**Problem statement:** In your copy, repeat each record exactly and include no pictures.
*** Data under study Section Begins ***
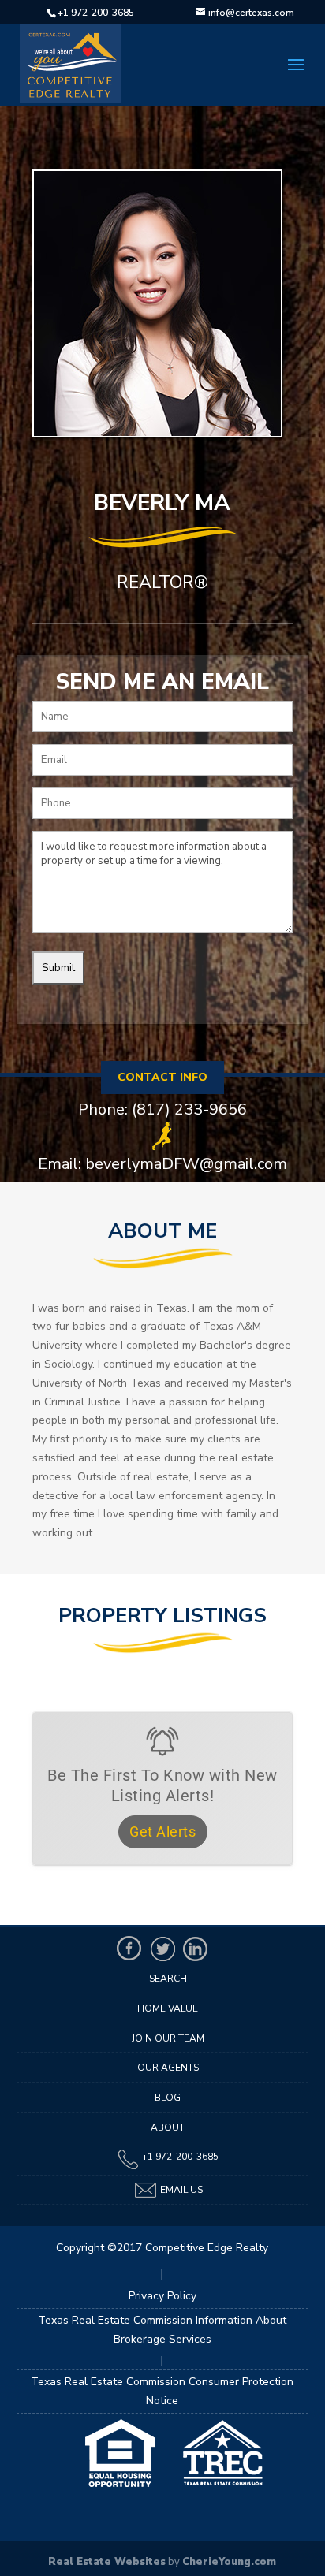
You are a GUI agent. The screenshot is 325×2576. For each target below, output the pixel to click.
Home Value (167, 2008)
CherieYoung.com (229, 2562)
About (168, 2127)
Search (168, 1978)
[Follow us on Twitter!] (162, 1949)
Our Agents (168, 2067)
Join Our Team (168, 2038)
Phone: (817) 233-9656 (162, 1109)
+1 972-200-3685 (96, 12)
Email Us (180, 2189)
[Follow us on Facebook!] (129, 1949)
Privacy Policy (162, 2295)
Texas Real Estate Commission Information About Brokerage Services (162, 2330)
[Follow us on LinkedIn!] (196, 1949)
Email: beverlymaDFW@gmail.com (162, 1164)
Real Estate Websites (107, 2562)
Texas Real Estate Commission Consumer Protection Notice (162, 2391)
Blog (168, 2097)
*** Data under study Section Ends ***
**Exercise response:**
You are a GUI agent. The screenshot is 325×2576. For each target below, output the pixel to click.
Home Value (167, 2008)
CherieYoung.com (229, 2562)
About (168, 2127)
Search (168, 1978)
[Follow us on Twitter!] (162, 1949)
Our Agents (168, 2067)
Join Our Team (168, 2038)
Phone: (817) 233-9656 (162, 1109)
+1 972-200-3685 (96, 12)
Email Us (180, 2189)
[Follow us on Facebook!] (129, 1949)
Privacy Policy (162, 2295)
Texas Real Estate Commission Information About Brokerage Services (162, 2330)
[Follow us on LinkedIn!] (196, 1949)
Email: beverlymaDFW@gmail.com (162, 1164)
Real Estate Websites (107, 2562)
Texas Real Estate Commission Consumer Protection Notice (162, 2391)
Blog (168, 2097)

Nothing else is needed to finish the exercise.